Reproduce every line of the data below word for word, leaving out the pictures.

Stored data entries
-*-*-

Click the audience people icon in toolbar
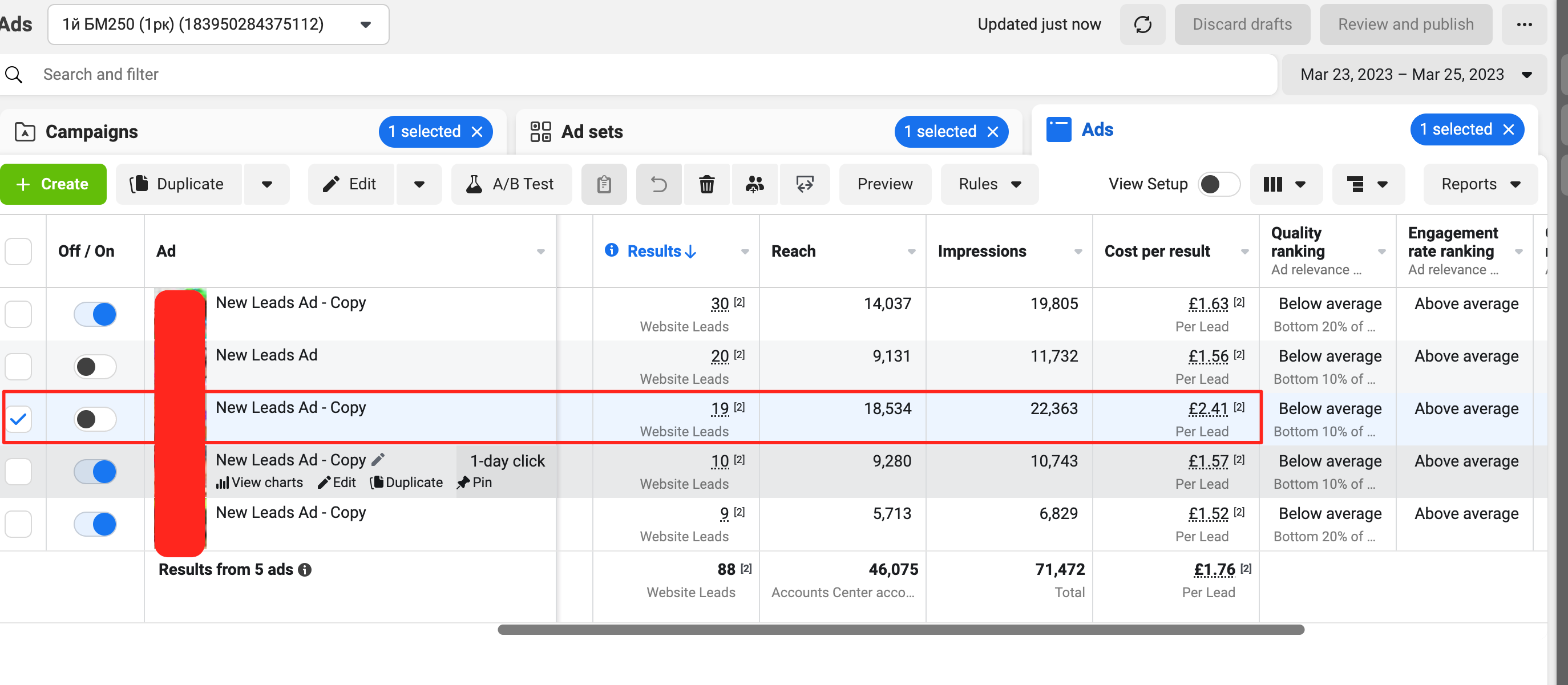 tap(754, 184)
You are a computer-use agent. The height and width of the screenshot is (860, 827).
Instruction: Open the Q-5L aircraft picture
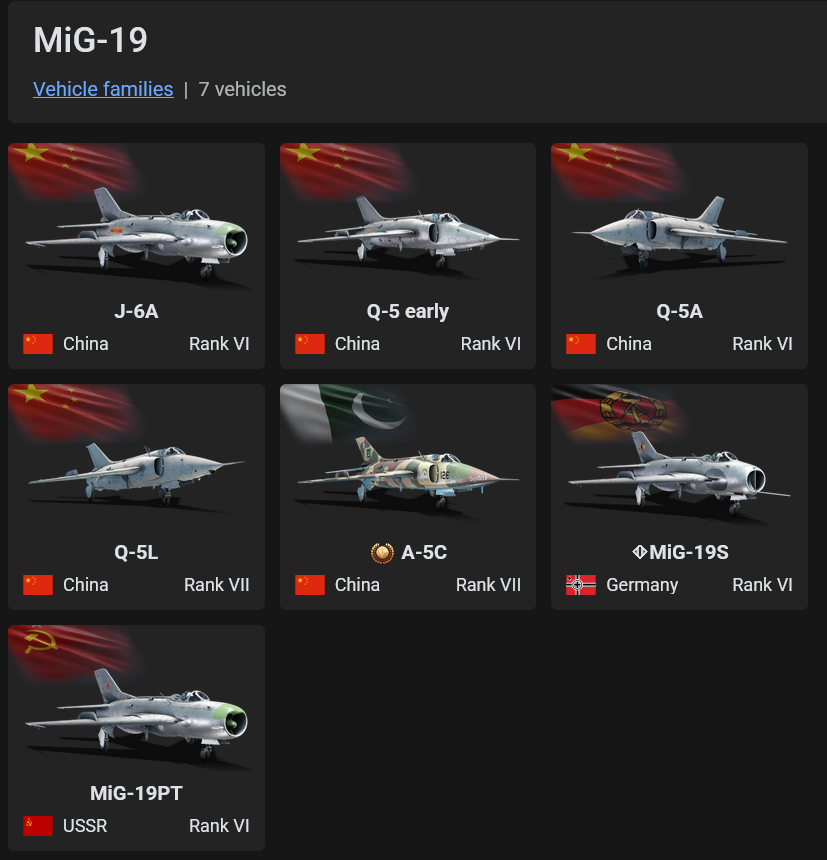pyautogui.click(x=137, y=473)
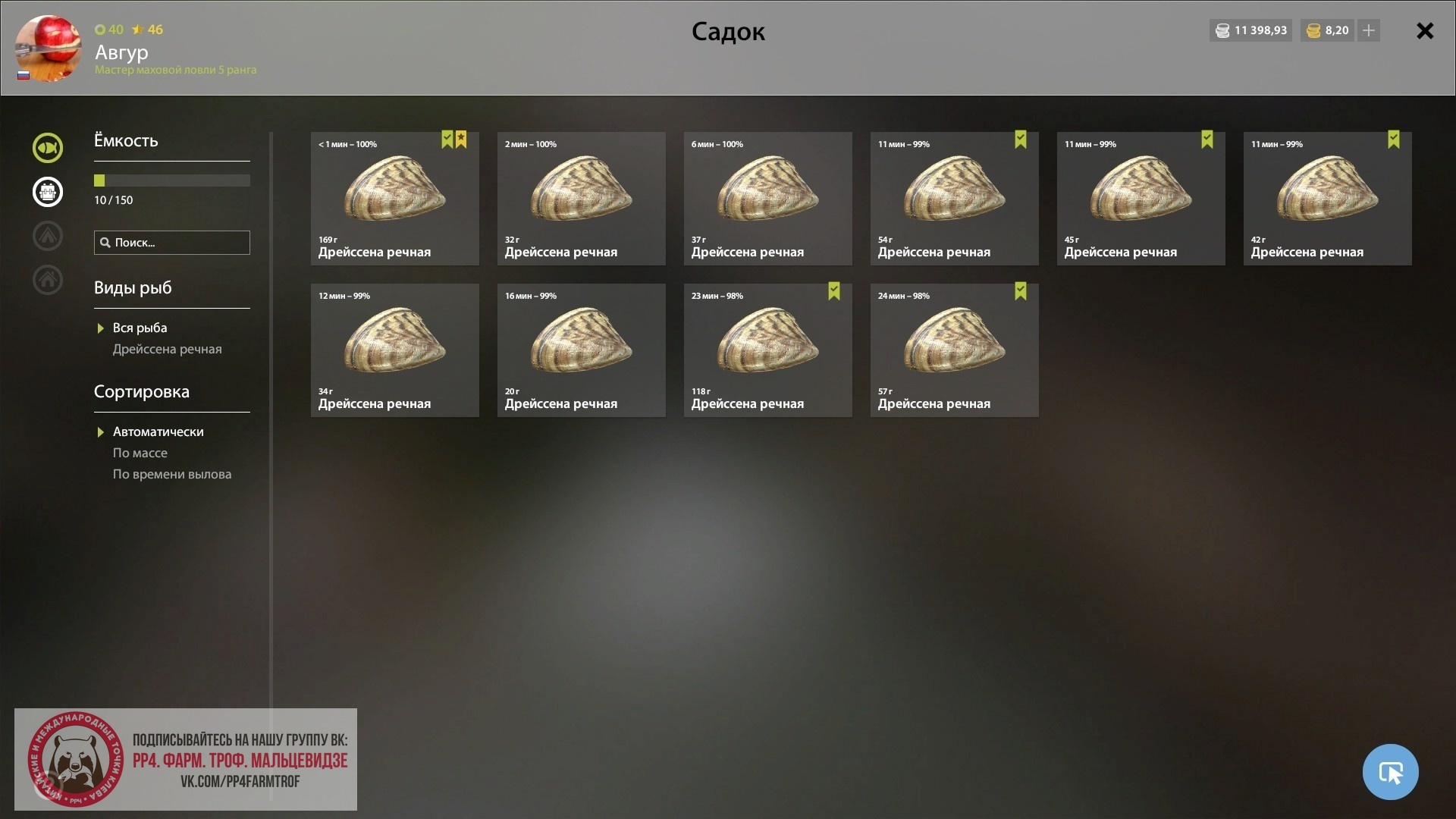This screenshot has height=819, width=1456.
Task: Filter by Дрейссена речная species
Action: pyautogui.click(x=167, y=349)
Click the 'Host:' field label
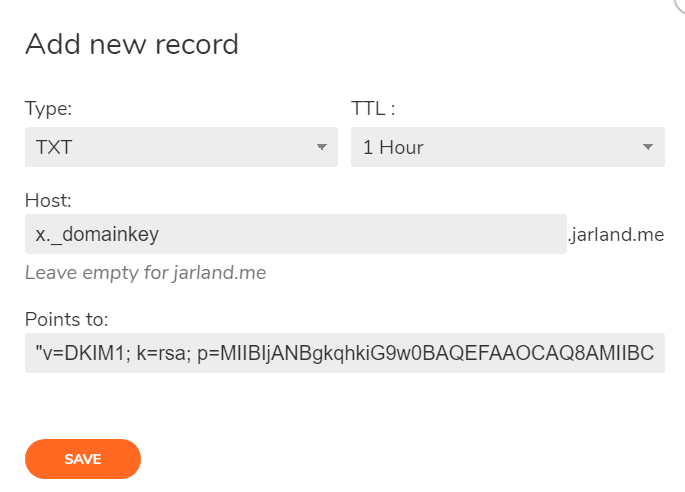The image size is (685, 492). (48, 201)
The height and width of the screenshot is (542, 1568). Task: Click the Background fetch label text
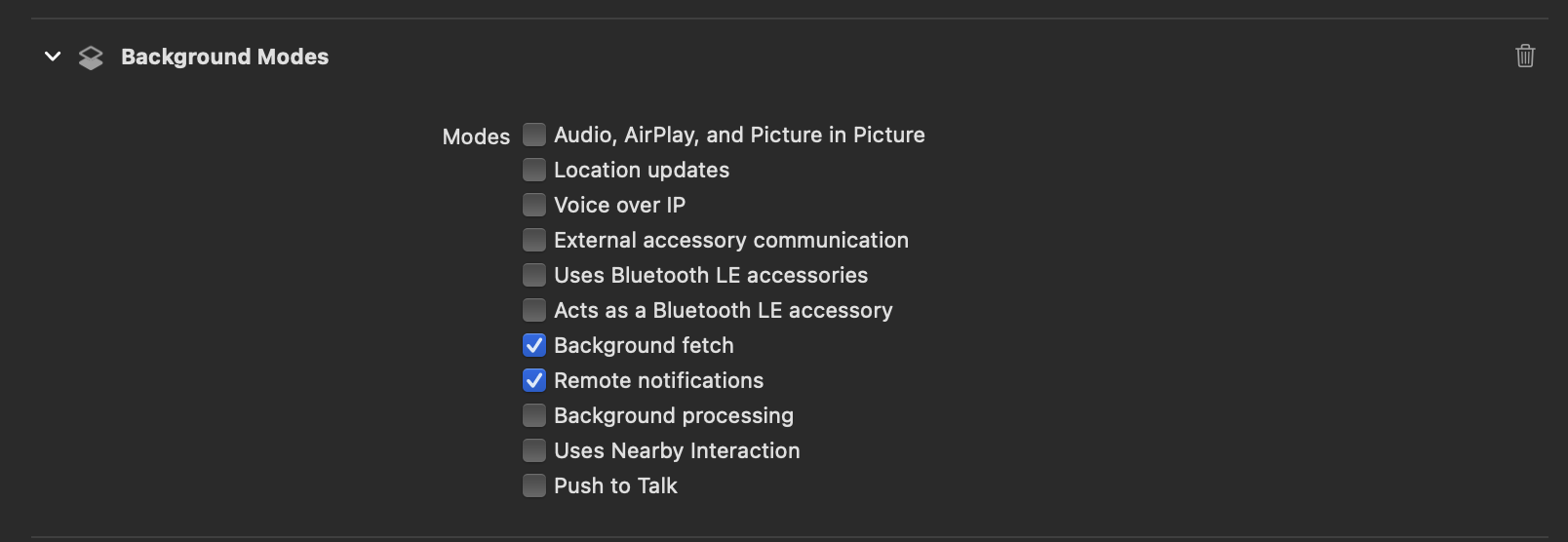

-*-*-

▸ The solution:
Click the audience people icon in toolbar
 tap(754, 184)
You are a computer-use agent. The height and width of the screenshot is (860, 827).
Instruction: Open the Q-5L aircraft picture
pyautogui.click(x=137, y=473)
This screenshot has height=819, width=1456.
Task: Filter by Дрейссена речная species
Action: pyautogui.click(x=167, y=349)
Click the 'Host:' field label
The image size is (685, 492). (48, 201)
The height and width of the screenshot is (542, 1568). Task: Click the Background fetch label text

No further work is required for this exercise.